A RANDOMIZED, PLACEBO-CONTROLLED, DOUBLE-BLIND, MAD STUDY TO EVALUATE SAFETY, TOLERABILITY, PHARMACOKINETICS AND PHARMACODYNAMICS OF NX210C PEPTIDE IN HEALTHY ELDERLY VOLUNTEERS
Abstract
Aims
NX210c is an oligopeptide that reduces blood-brain barrier (BBB) permeability via increased recruitment of Claudin-5, supports neuroprotection and promotes synaptic transmission in several preclinical models. These are all features shared by several neurological disorders, including Parkinson’s disease (PD), Amyotrophic Lateral Sclerosis and Multiple Sclerosis. After a single ascending dose phase 1a clinical study that showed a good safety profile and preliminary signals of effect, a phase 1b study was performed to evaluate two doses of NX210c (5-10 mg/kg) in healthy elderly volunteers (HEVs) to assess safety and tolerability as primary objectives. Blood pharmacokinetics was the secondary objective. Exploratory objectives assessed pharmacodynamic parameters including blood and cerebrospinal fluid biomarkers.
Methods
This was a randomized, double-blind, placebo-controlled, multiple ascending dose study in HEVs performed at a single phase 1 unit in the Netherlands. Two cohorts of 15 HEVs were planned to be randomized successively (4:1 ratio), with two sentinels per cohort. HEVs received treatment 3x/week for 4 weeks with a follow-up visit 2 weeks after last dosing.
Results
Preliminary results showed overall 73 treatment emergent adverse events (TEAEs) in 20 out of 29 subjects, all mild in severity (one moderate due to procedural complication), and no serious adverse events. NX210c half-life was ~18 min (no accumulation). Plasma Claudin-5 was significantly modified at 5 mg/kg (trend for 10 mg/kg). Detailed pharmacodynamic results from both cohorts will be presented further.
Conclusions
NX210c demonstrated a good safety profile following multiple doses in HEVs (both dose levels) and early signals of effect on biomarkers, especially on BBB repair. To further evaluate NX210c in a neurodegenerative patient population, a PD cohort is planned for 2024.
THE 201 TRIAL IN UNTREATED PARKINSON'S DISEASE
Abstract
Aims
To evalute the safety, tolerability and clinical benefit of risvodetinib (IkT-148009) in untreated Parkinson's disease.
Methods
Risvodetinib is given once daily at 50, 100 or 200 mg, three doses believed to be therapeutically effective based on extensive studies of therapeutic benefit in animal studies of human disease. 120 patients will be randomized 1:1:1:1 across the three doses or placebo for 12 weeks and then roll into a 12 month extension study with the placebo group moving onto the top therapeutic dose. Safety and tolerability will be measured by evaluation of frequency and severity of trreatment-emergent adverse events, measures of cardiovascular safety, standard laboratory analyses and monitoring for changes in vision. A hierarchy of 15 secondary endpoints will evaluate the potential benefit of risvodetinib on measures of motor and non-motor function iin the Central and Enteric Nervous Systems. Biomarker analysis using CSF/plasma assessmenet by seed-amplification assay and skin biopsy complement functional assessments.
Results
As of this writing the trial is ongoing with 29 participants in consenting, screening or enrolled. 75 potential participants have been identified using a proprietary pre-qualification portal that allows pre-qualified participants to communicate directly with trial sites.
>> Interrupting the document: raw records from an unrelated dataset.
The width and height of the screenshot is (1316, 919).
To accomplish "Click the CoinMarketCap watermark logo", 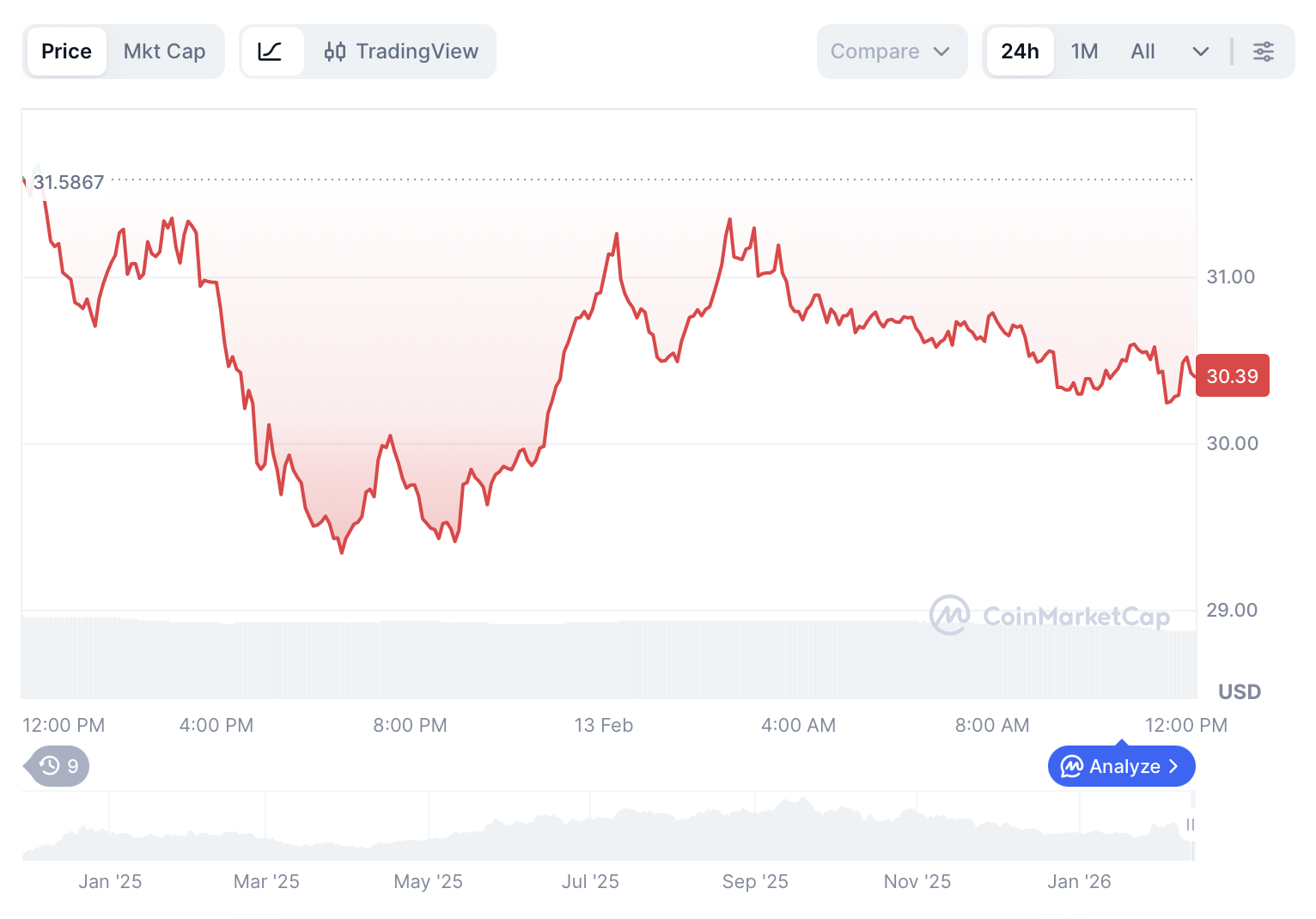I will click(950, 615).
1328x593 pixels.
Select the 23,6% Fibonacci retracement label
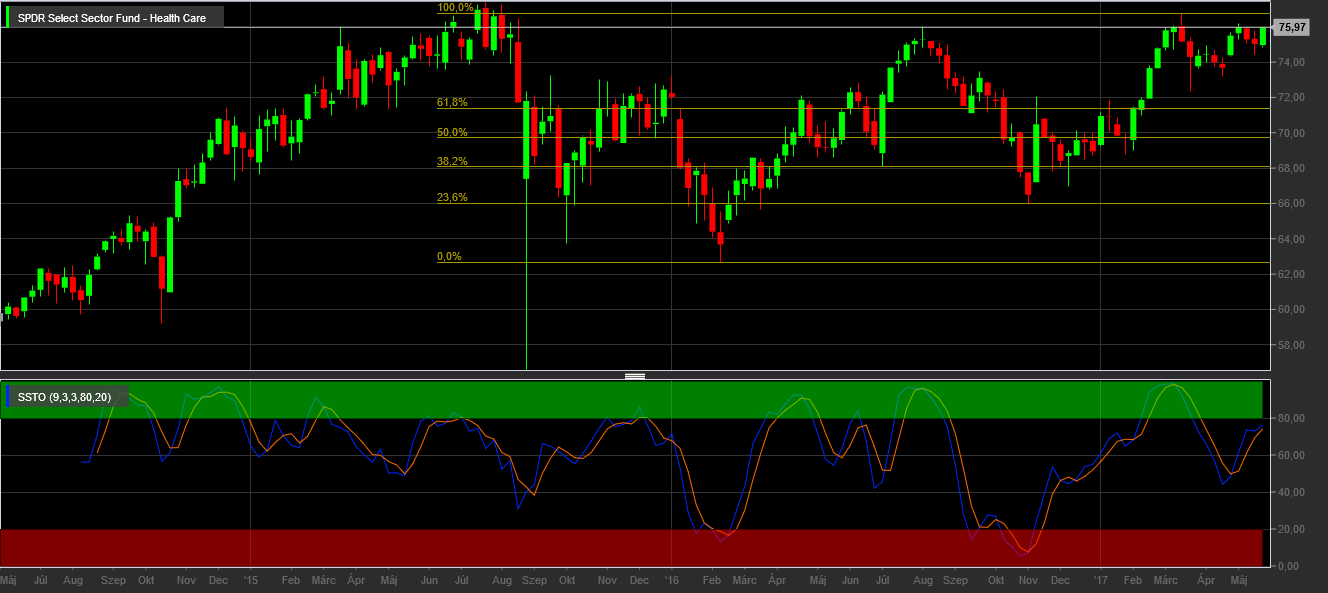coord(452,198)
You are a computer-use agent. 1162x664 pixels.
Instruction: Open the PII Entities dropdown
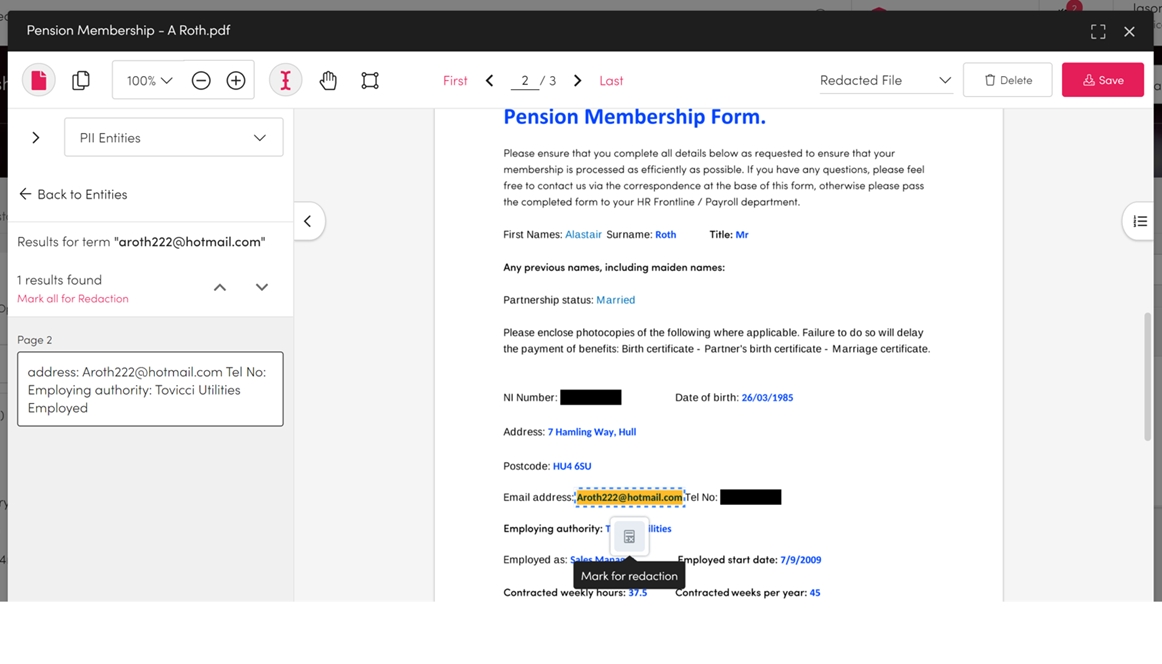tap(173, 137)
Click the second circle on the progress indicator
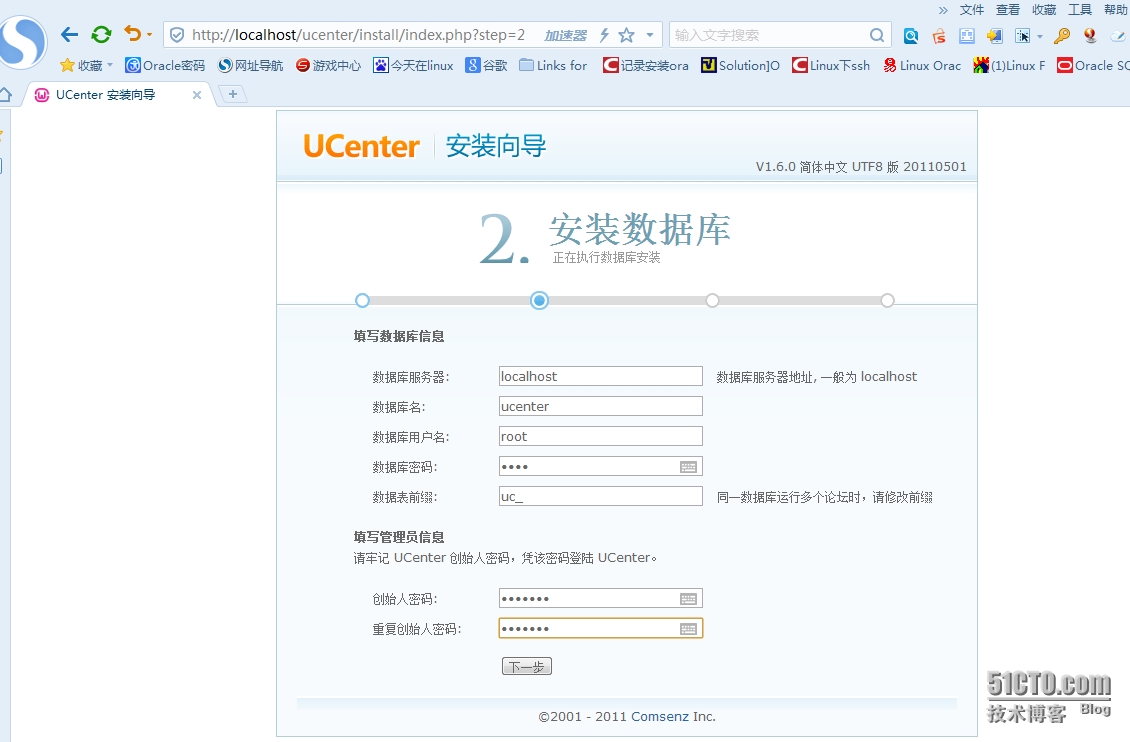 click(539, 300)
By the time this presentation will be made public, it is anticpated that the trial will be fully enrolled and blinded or unblinded data evaluating treatment benefit and safety/tolerability of risvodetinib (IkT-148009) over 12 weeks of once daily dosing will be discussed.
Conclusions
Data from a 12 week double-blinded, placebo controlled trial will be presented providing a first look into whether a treatment validated in models of heritbale and sporadic PD can impact disease in human Parkinson's.